If you have a random high entropy key used for data encryption you are giving many P/C pairs to the attacker but the key is also strong. The lower entropy key is then used only for a few P/C pairs (maybe 2-10 blocks or so). This isn't probably a huge issue these days since we believe that finding even one bit of a key or its parity is as hard as finding all of them but it still feels better to give the attacker a smaller attack surface for the worse key.

At the same time for many FDE uses you might want to have multiple people with different passwords/keys be able to access the data or have a different access method for an administrator then a user. Since the underlying encryption must be the same you use some other key to encrypt it with.

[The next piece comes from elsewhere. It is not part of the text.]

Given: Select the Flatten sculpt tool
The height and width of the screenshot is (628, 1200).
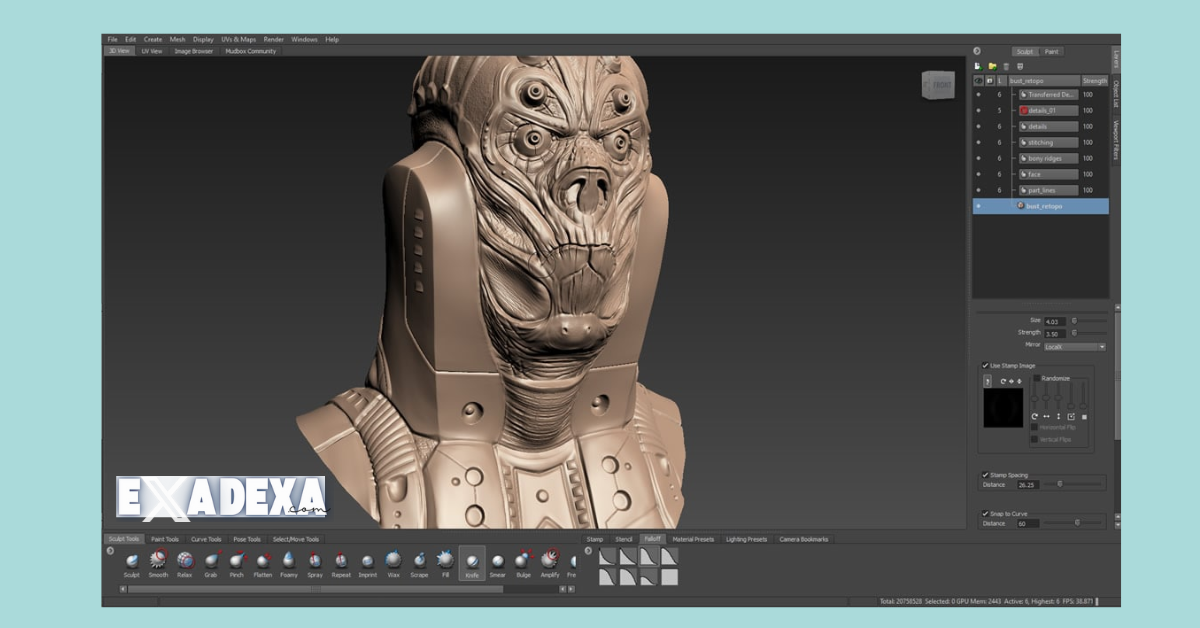Looking at the screenshot, I should pyautogui.click(x=264, y=562).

For the second application the attack model is a lot different. Whereas for Truecrypt like applications you are assuming someone has access to all the data and headers at the same time (they stole your hard disk), in the case of KeePass you usually assume that the place where the encrypted keys (your KeePass container) are stored is different then the places where the keys are used (the websites/servers/credit cards/what not). This means you generally assume that it is significantly harder or costlier for the attacker to attack the the encrypted keys (your KeePass container) then to launch an attack against the place where the keys are used.

Think of it this way: if your password to your KeePass container is "Princess" and all the keys in it are random generated before the attacker can start writing emails as you he first has to obtain the KeePass container from our hard disk and figure out that "Princess" is your password, since attacking the randomly generated key you use to log in to the email account is unfeasible.

if on the other hand the password to your email account is "Princess" all the attacker has to do is try the first 10 or so most popular passwords and he can hack into your email account.

As an extra bonus if for whatever reason all the passwords in you email providers database are compromised all your systems will be safe since the passwords you used there are random and unrelated to your email password (KeePass generated them). Whereas if you use "Hard2h4ck" for you email password and "h.ard2H4ck" as the admin password for the server you manage the email leak gives an attacker a good starting point to attack your server.

Answer 7

The answer lies in how we encrypt. If we just used a password, or a 128-256 bit key to encrypt large data sets, the data would be vulnerable to attack because it is larger that the key encrypting it. An attacker could easily analyze the encrypted data for patterns and derive the plaintext. To be secure, data needs to be encrypted with a RANDOM key at least as large as the data itself (big K).

Because big K itself is statistically random, there are no patterns to analyze. Therefore we can safely use a much smaller key (128-256 bit small k) to encrypt big K and prevent it from inadvertent exposure. Since big K is already statistically random, encrypting it with a much smaller key exposes it to very little risk from cryptanalysis, which depends on exploiting patterns in meaningful data. By definition, random data contains no patterns.

Thus the smaller key safely conceals the bigger key, and opens up conveniences as others explained above, like user password management.

A password decrypts small k, small k decrypts big K, and big K decrypts the data.